-------- PROVIDED ENTRIES

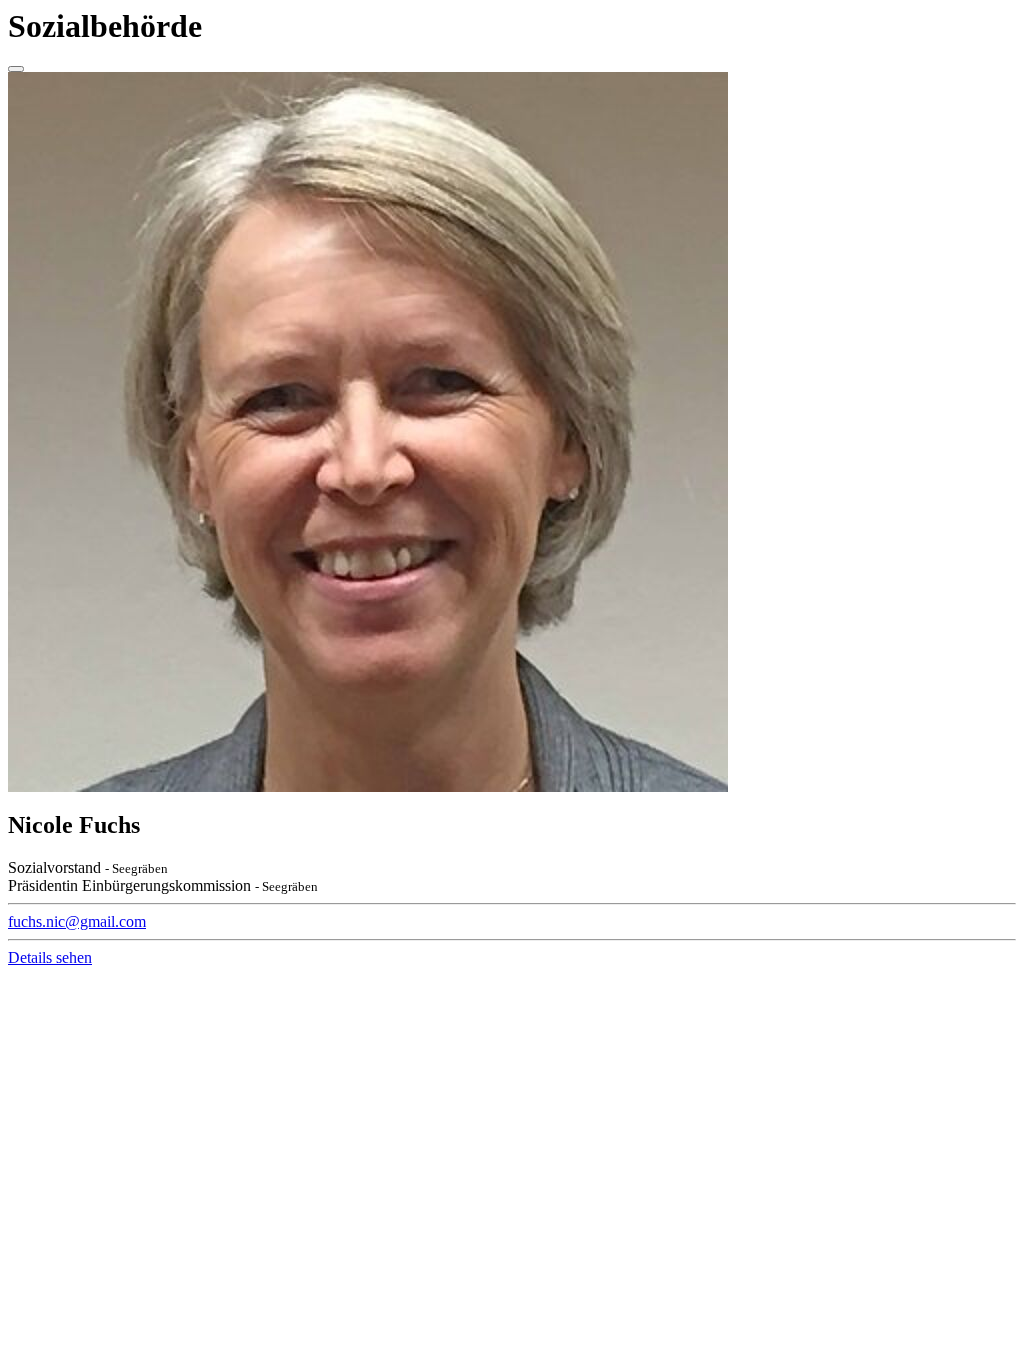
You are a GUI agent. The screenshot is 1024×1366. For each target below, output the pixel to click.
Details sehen (50, 957)
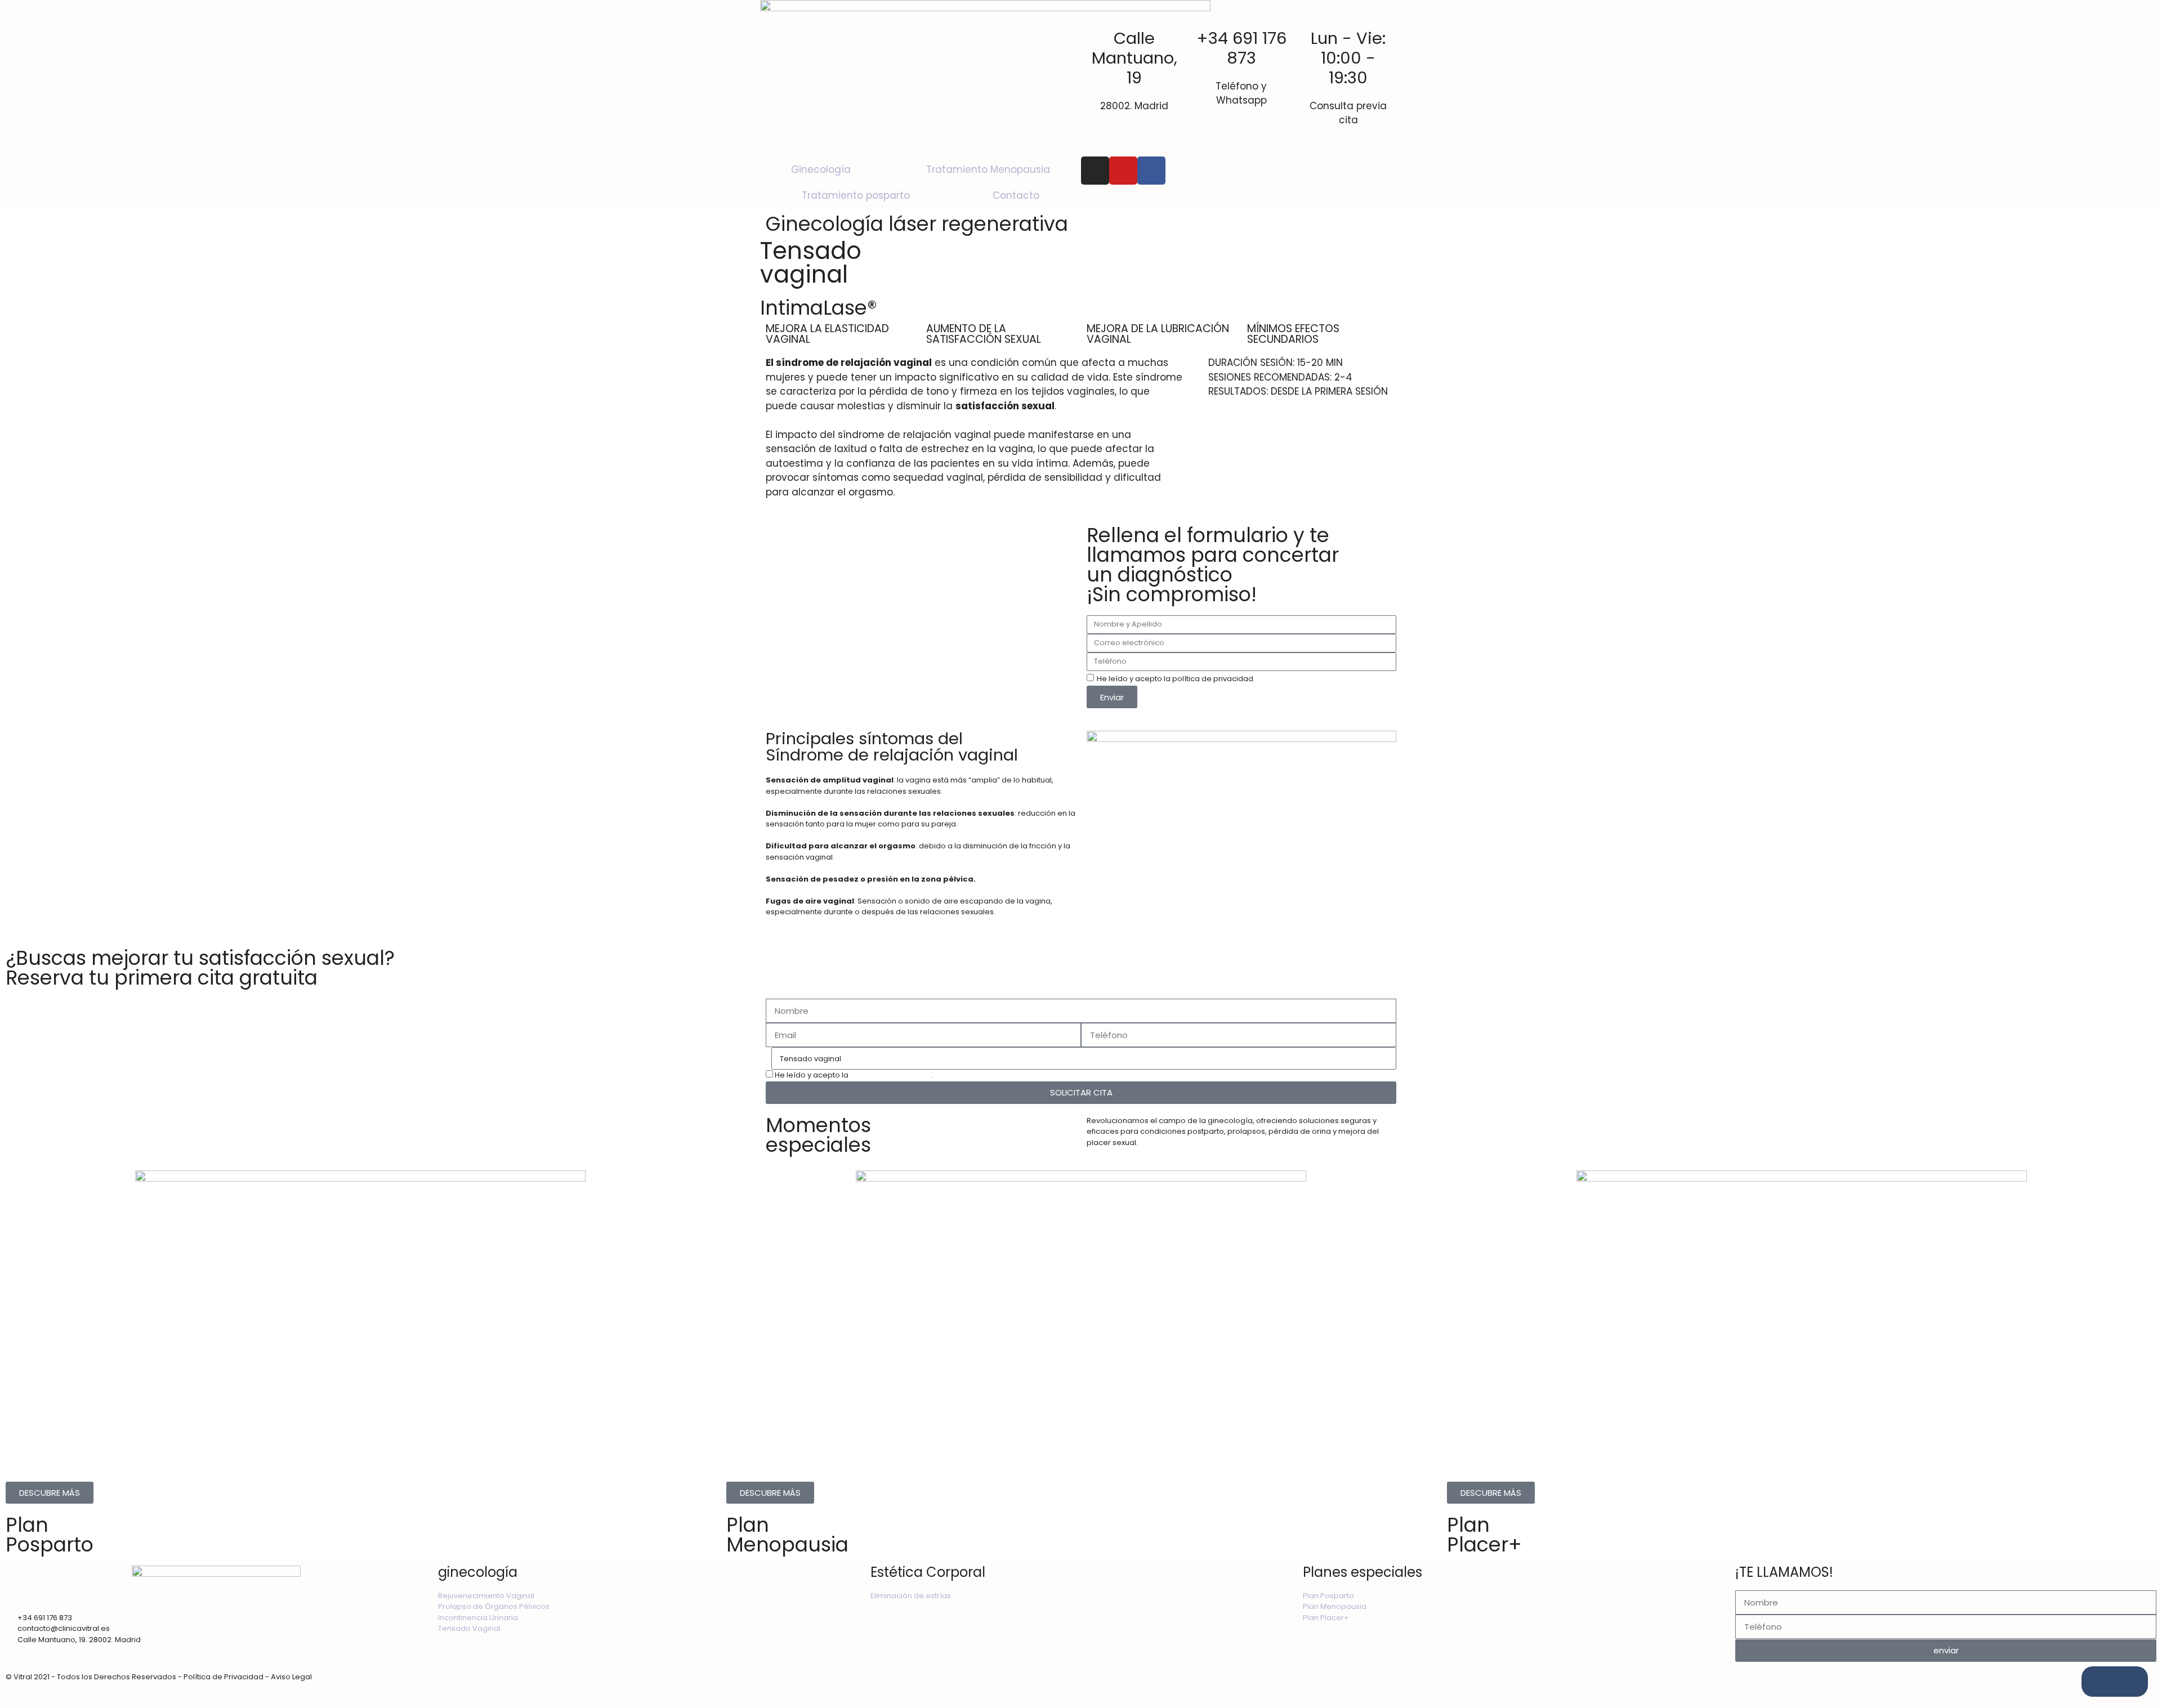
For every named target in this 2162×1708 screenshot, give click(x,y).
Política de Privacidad (890, 1075)
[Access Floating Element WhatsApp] (2101, 1681)
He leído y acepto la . (854, 1075)
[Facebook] (1151, 171)
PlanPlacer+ (1484, 1534)
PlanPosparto (49, 1534)
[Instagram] (1095, 171)
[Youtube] (1123, 171)
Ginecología (821, 169)
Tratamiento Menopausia (988, 169)
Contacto (1016, 195)
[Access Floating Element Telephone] (2128, 1681)
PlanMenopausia (787, 1534)
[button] (920, 615)
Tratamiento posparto (856, 195)
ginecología (477, 1572)
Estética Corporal (927, 1572)
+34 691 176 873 (1241, 48)
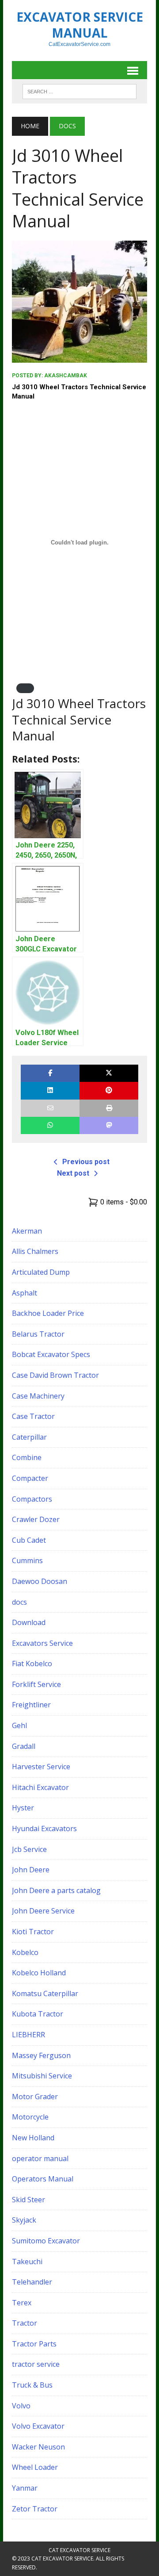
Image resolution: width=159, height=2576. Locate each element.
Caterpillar (29, 1437)
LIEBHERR (28, 2034)
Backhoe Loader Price (48, 1313)
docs (19, 1602)
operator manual (40, 2158)
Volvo (21, 2406)
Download (28, 1622)
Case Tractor (33, 1416)
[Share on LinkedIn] (50, 1090)
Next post (73, 1173)
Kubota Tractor (37, 2014)
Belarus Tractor (38, 1334)
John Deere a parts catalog (56, 1890)
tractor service (36, 2364)
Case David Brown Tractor (55, 1375)
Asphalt (24, 1293)
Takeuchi (27, 2261)
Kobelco (25, 1952)
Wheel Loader (35, 2467)
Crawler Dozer (36, 1519)
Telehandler (32, 2282)
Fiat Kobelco (32, 1663)
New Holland (33, 2138)
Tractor (24, 2323)
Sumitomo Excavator (46, 2241)
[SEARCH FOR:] (79, 91)
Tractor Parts (34, 2344)
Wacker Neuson (38, 2447)
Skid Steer (28, 2199)
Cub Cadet (29, 1540)
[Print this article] (109, 1108)
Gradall (23, 1746)
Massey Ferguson (41, 2055)
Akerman (27, 1231)
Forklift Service (36, 1684)
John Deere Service (43, 1911)
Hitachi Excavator (40, 1787)
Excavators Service (42, 1643)
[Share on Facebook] (50, 1073)
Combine (27, 1457)
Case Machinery (38, 1396)
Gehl (19, 1725)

----------------

= TASK OBJECTIVE =
Could you please repeat the entries above exactly, with every picture left out?

= RESULT OF THE EXERCISE =
You are a GUI agent. The screenshot is 1024×1366. For each target below, output the pixel to click.
Details sehen (50, 957)
For every named target in this 2162×1708 screenshot, give click(x,y).
Política de Privacidad (890, 1075)
[Access Floating Element WhatsApp] (2101, 1681)
He leído y acepto la . (854, 1075)
[Facebook] (1151, 171)
PlanPlacer+ (1484, 1534)
PlanPosparto (49, 1534)
[Instagram] (1095, 171)
[Youtube] (1123, 171)
Ginecología (821, 169)
Tratamiento Menopausia (988, 169)
Contacto (1016, 195)
[Access Floating Element Telephone] (2128, 1681)
PlanMenopausia (787, 1534)
[button] (920, 615)
Tratamiento posparto (856, 195)
ginecología (477, 1572)
Estética Corporal (927, 1572)
+34 691 176 873 (1241, 48)
Image resolution: width=159, height=2576. Locate each element.
Caterpillar (29, 1437)
LIEBHERR (28, 2034)
Backhoe Loader Price (48, 1313)
docs (19, 1602)
operator manual (40, 2158)
Volvo (21, 2406)
Download (28, 1622)
Case Tractor (33, 1416)
[Share on LinkedIn] (50, 1090)
Next post (73, 1173)
Kubota Tractor (37, 2014)
Belarus Tractor (38, 1334)
John Deere a parts catalog (56, 1890)
tractor service (36, 2364)
Case David Brown Tractor (55, 1375)
Asphalt (24, 1293)
Takeuchi (27, 2261)
Kobelco (25, 1952)
Wheel Loader (35, 2467)
Crawler Dozer (36, 1519)
Telehandler (32, 2282)
Fiat Kobelco (32, 1663)
New Holland (33, 2138)
Tractor (24, 2323)
Sumitomo Excavator (46, 2241)
[SEARCH FOR:] (79, 91)
Tractor Parts (34, 2344)
Wacker Neuson (38, 2447)
Skid Steer (28, 2199)
Cub Cadet (29, 1540)
[Print this article] (109, 1108)
Gradall (23, 1746)
Massey Ferguson (41, 2055)
Akerman (27, 1231)
Forklift Service (36, 1684)
John Deere Service (43, 1911)
Hitachi Excavator (40, 1787)
Excavators Service (42, 1643)
[Share on Facebook] (50, 1073)
Combine (27, 1457)
Case Machinery (38, 1396)
Gehl (19, 1725)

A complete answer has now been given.